Tüm dünyada yükselen sağlıklı yaşam trendleri paralelinde, adaçayı, ekinezya, rezene, nane, yaban mersini, nar gibi bitki ve meyveler son dönemde oldukça rağbet görmeye başladı...
Kimi bağışıklık sistemini kuvvetlendiriyor kimi mideye iyi geliyor kimi de kolesterolü düşürmeye yardımcı oluyor. Sonuçta hepsi şifalı... Sağlıklı beslenme reçetelerinin olmazsa olmazları arasında yerini alan bu bitki ve meyveler, yararlarının yanı sıra lezzetleri ile de tercih ediliyor.
Eskiler şifayı doğada ararmış. Günümüzde de yükselen sağlıklı yaşam trendleri eskiye; yani doğaya, doğal olana bir dönüş yaşandığını gösteriyor.

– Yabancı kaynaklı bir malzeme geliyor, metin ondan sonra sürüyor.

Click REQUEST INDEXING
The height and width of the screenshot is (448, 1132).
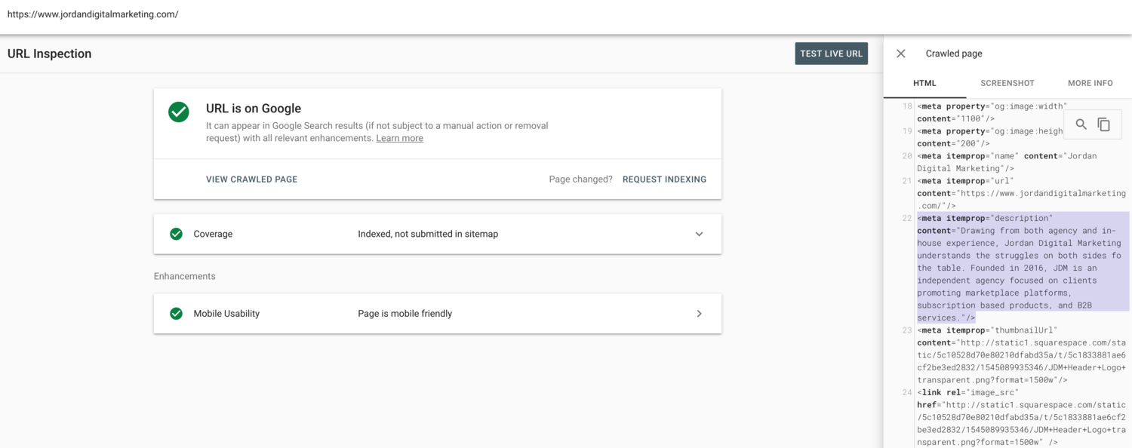(664, 179)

Hem farklı lezzetleri hem de sundukları faydalarla bitki ve meyveler, çaydan yoğurda kadar birçok ürün hayatımızın vazgeçilmezleri arasında yerini aldı bile... Marketlerdeki çay rafları bile son dönemde farklı bitki ve meyvelerin renkleri hatta hoş kokuları ile canlanıyor. Mutfaklarda kaynayan sular bitki ve meyvelerle hayat buluyor.
Yüzyıllardan beri soğuk algınlığı, nezle, boğaz ağrısı ve idrar yolları enfeksiyonlarının tedavisinde kullanılan ekinezya, iştahı düzenleyip, sindirime yardımcı olan rezene ve daha pek çoğu sağlıklı yaşamın kapılarını açıyor.

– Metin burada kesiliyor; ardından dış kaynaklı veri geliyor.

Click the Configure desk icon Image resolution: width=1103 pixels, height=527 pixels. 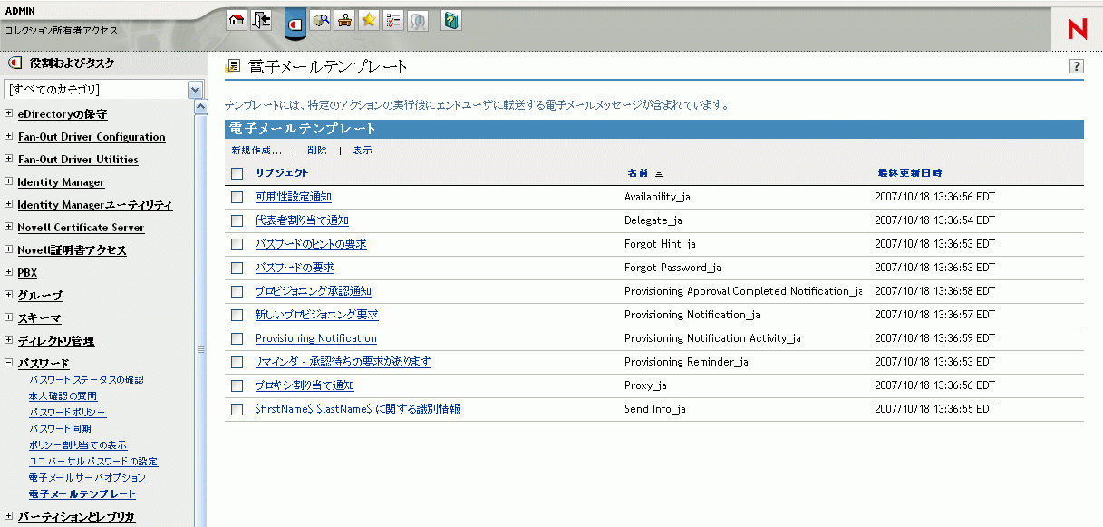344,20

Çarşıdan aldım bir tane eve geldim bin tane
Özellikle kış aylarında, ev meclislerinin biraraya geldiği toplantıların en keyifli meyvesidir nar. Bilmecesi, lezzeti, bereketiyle yüzyıllardır hayatımızda olan narın şimdi çayı da var. Nar, antioksidan, C vitamini ve niosin vitamini zengini bir meyve. Kırmızı rengiyle de sahip olduğu güçlü etkiyi yansıtan nar, kalp sağlığını koruyucu minareller içeriyor. Antioksidan içeriğinin yüksek oluşuyla, kötü kolesterol düzeyini düşürmeye yardımcı oluyor. Nar, en çok Anadolu ve İran’da yetişiyor ancak Ege ve Güneydoğu Anadolu bölgelerinde de bulunuyor.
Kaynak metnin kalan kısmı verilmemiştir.